Salt Lake City announced Thursday that an undeveloped lot on the corner of 300 South and 600 West near the Utah Transit Authority’s Central Station will serve as a “temporary shelter community” for unhoused people this winter until a more permanent location is found.
Mayor Erin Mendenhall along with state Homelessness Services Coordinator Wayne Niederhauser, Salt Lake City Council member Victoria Petro and Utah Transit Authority board chair Carlton Christensen announced the highly anticipated location.
The land will accommodate up to 50 people with “compassion and humanity,” Mendenhall said at the news conference. The hope is that the pods will provide a needed alternative to unsheltered people living on the streets who don’t want to go to typical shelters that provide “dorm-style beds.” From there, staffers will work to get them into permanent housing.
“It’s never been as simple as finding a piece of land and saying ‘have at it,’” the mayor said. “Success means security for the residents and for the surrounding community, and to ensure that the sites don’t become magnets for crime and exploitation.”
The new “shelter community” comes as Salt Lake City — and greater Utah — faces a deepening affordable housing crisis and the number of people experiencing homelessness for the first time is on the rise. In 2022 alone, 8,637 people in Utah became homeless for the first time. Housing markets are the least affordable in state history. The state’s median home sales price is more than six times greater than its median household income, according to recent data shared by the University of Utah’s Kem C. Gardner Policy Institute.
Salt Lake City is providing $500,000 for the initial operations of the pilot project. The state is procuring the “pods” and set aside $1 million to study and create the permanent version of the shelter community. Mendenhall emphasized that the project was possible only because of state support.
Rather than tents, the state will purchase “podlike” units with locking doors, electricity and heating and cooling capabilities. Niederhauser estimated the pods would cost between $10,000 and $15,000 each. According to the city, there will be 24-hour support staff on-site and increased “patrol” of the area.
City and state leaders did not announce who would be running the temporary shelter but said a request for proposals would go out in the next week.
Other cities in the Mountain West have turned to sanctioned camping as a temporary solution to providing safer spaces for unsheltered populations. In Denver, the Safe Outdoor Spaces program serves 150 people in three camps across the city. That program had a $5 million budget.
Attending the news conference was Donald Vogt, who said he had been homeless five times and implied that 50 spots wouldn’t be enough for the thousands of individuals who are unsheltered throughout Salt Lake City.
“You’re telling me you’re going to give 50 people a place to live out of 7,500,” Vogt said. “Who is the one who is going to be doing the picking and choosing?”
“We totally agree that there’s not enough,” Mendenhall said, “and that there’s more than there were in 1983.”

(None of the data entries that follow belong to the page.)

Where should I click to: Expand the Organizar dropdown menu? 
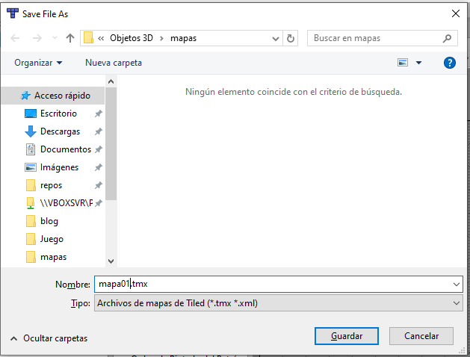click(x=38, y=63)
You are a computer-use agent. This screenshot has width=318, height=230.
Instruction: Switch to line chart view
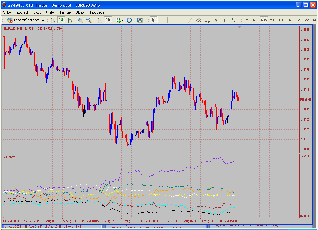[70, 20]
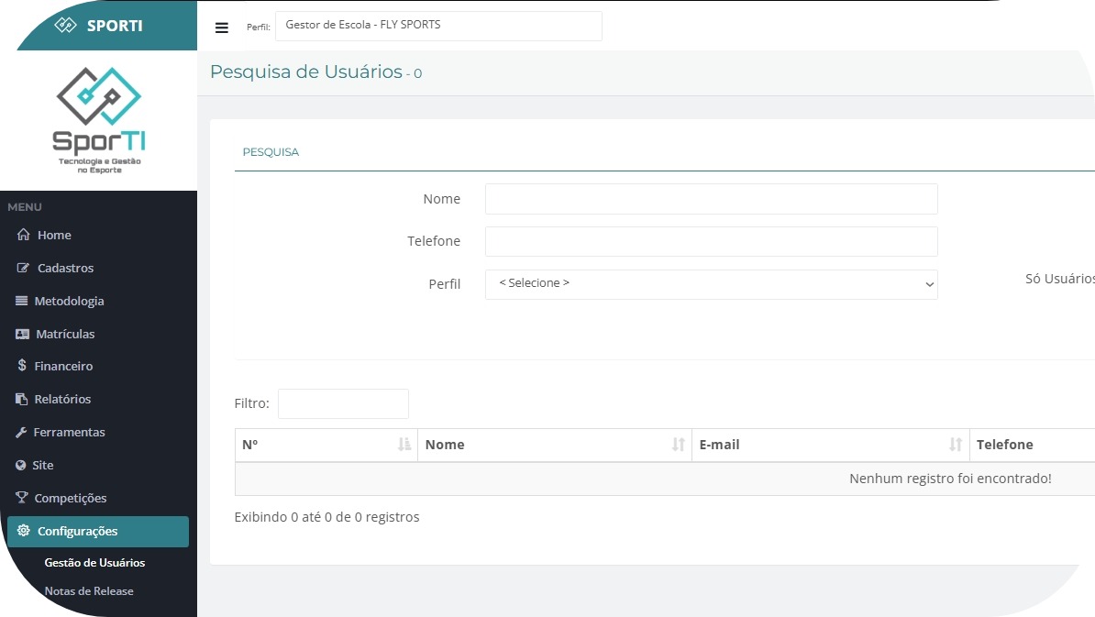Sort table by Nome column arrows
This screenshot has height=617, width=1095.
[678, 445]
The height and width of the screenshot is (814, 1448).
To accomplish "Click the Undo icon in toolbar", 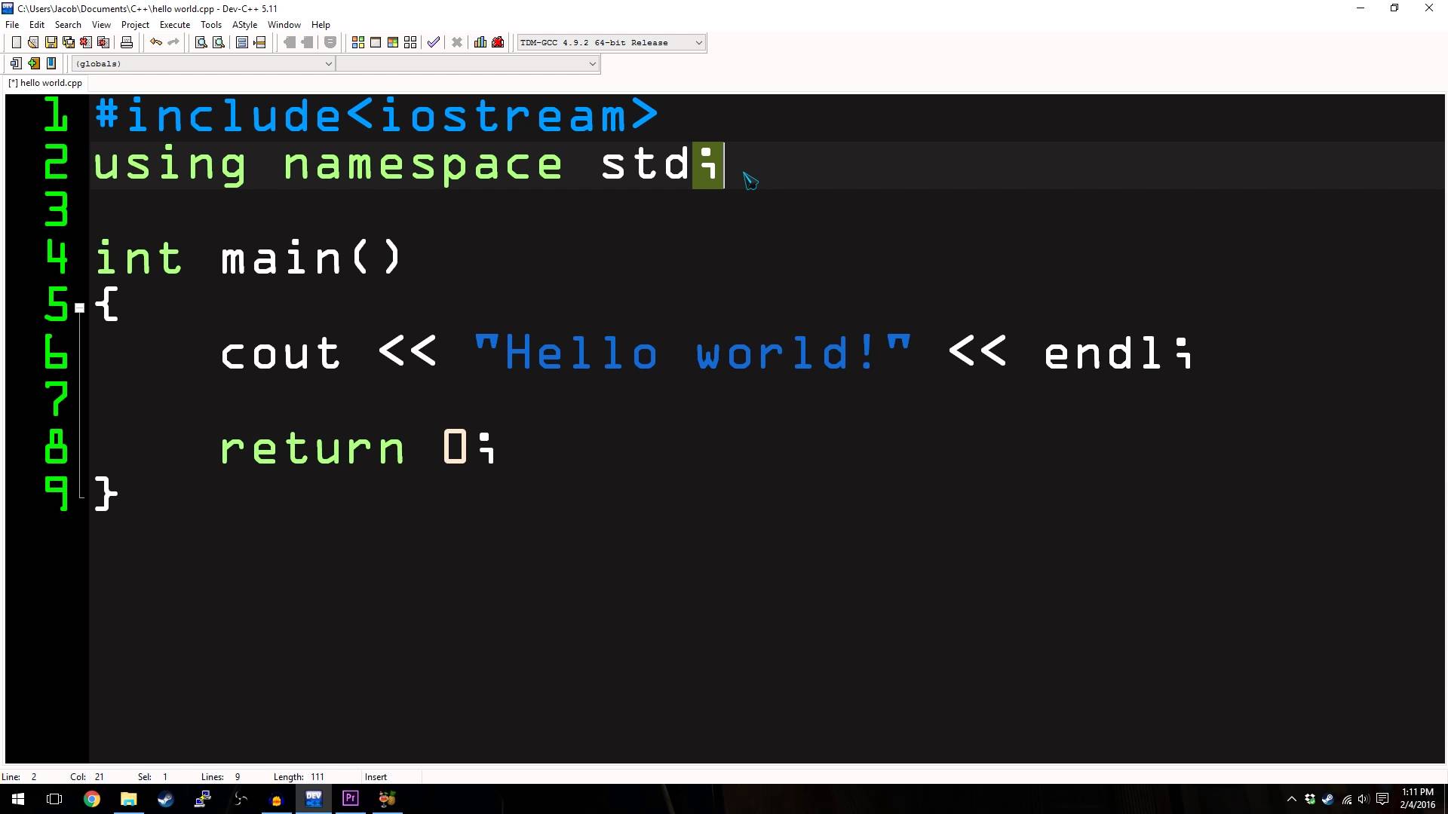I will [x=155, y=41].
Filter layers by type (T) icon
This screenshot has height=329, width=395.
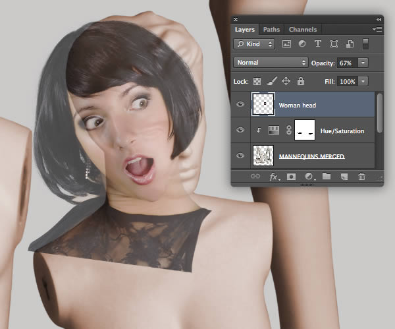coord(318,44)
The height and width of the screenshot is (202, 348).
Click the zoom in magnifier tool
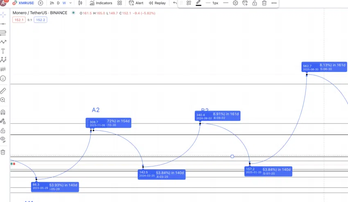[x=3, y=100]
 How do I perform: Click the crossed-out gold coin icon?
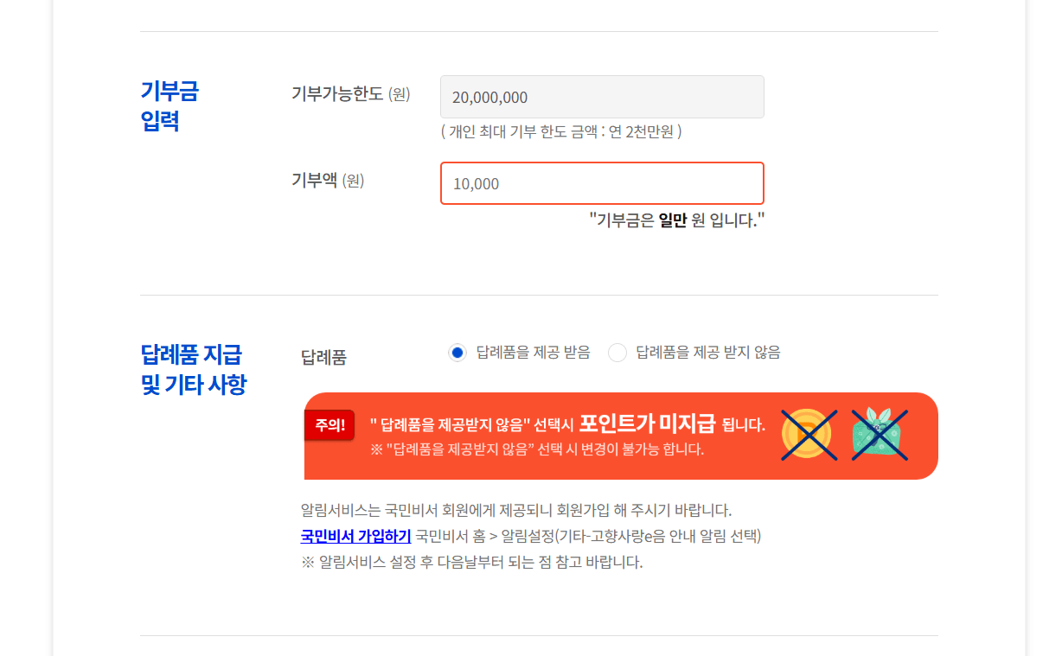click(x=809, y=435)
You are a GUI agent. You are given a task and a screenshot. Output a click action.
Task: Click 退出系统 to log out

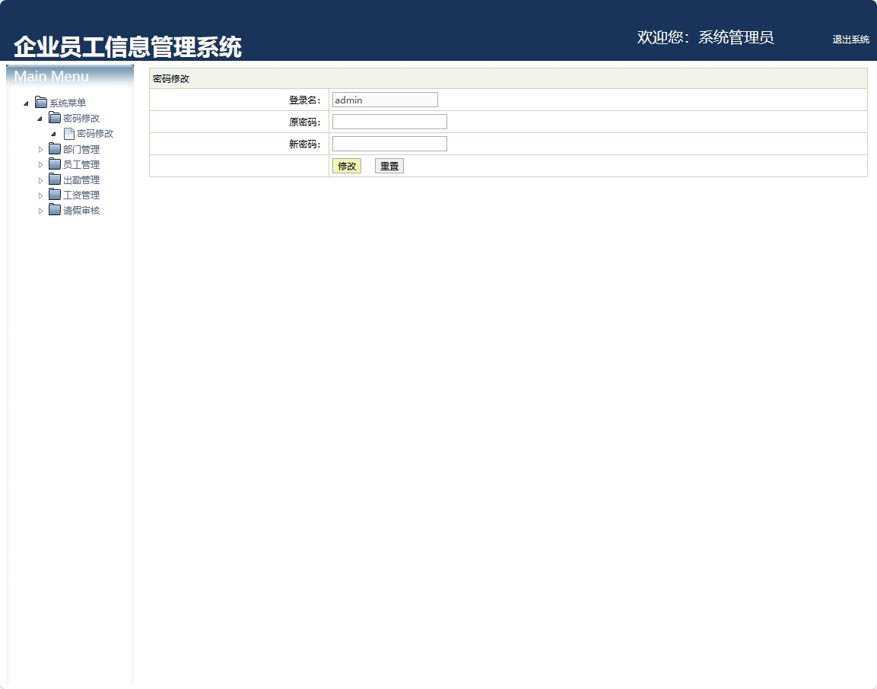[850, 40]
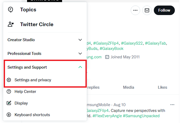Image resolution: width=183 pixels, height=123 pixels.
Task: Follow this account
Action: point(164,10)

She noted that the new shelter would not be a solution for everyone, but “it’s the beginning of a new service model that we haven’t ever seen in the state of Utah, and it’s on top of 600 shelter beds that we’ll be opening in November with the winter overflow plan.”
“This is something we’ve envisioned for quite some time,” Niederhauser said, “and had been planning on it for over a year.”
This spring, the pods will be moved to a new location selected and run by the state.
“These units are mobile, so we’ll be able to take them from here and move them to the more permanent side,” Niederhauser said. “We’ll also, as the Office of Homeless Services, work to create long-term funding for operations.”
The location of the temporary shelter is a block away from the Rio Grande Station and an area called the “island,” where unsheltered people already camp. It is also across the way from the Central Station, where Amtrak, FrontRunner and TRAX lines converge. The temporary shelter will operate at the location for 180 days.
The lot is in council member Alejandro Puy’s district, which includes Fairpark, Glendale and Poplar Grove, as well as parts of downtown.
“We want this to be a success to prove that this is a solution for those who are experiencing homelessness, instead of being pushed from one corner to another,” Puy said. “I’m hoping that this site is a safe place where people can start rebuilding their lives.”
Homelessness is a major issue in the campaign for Salt Lake City mayor. Former Mayor Rocky Anderson, Mendenhall’s main rival in the race, was skeptical of Thursday’s announcement.
“The answer is not a bunch of expensive pods for 30 to 50 people and call it a pilot project,” Anderson said, “after all these years of this homelessness and affordability crisis.”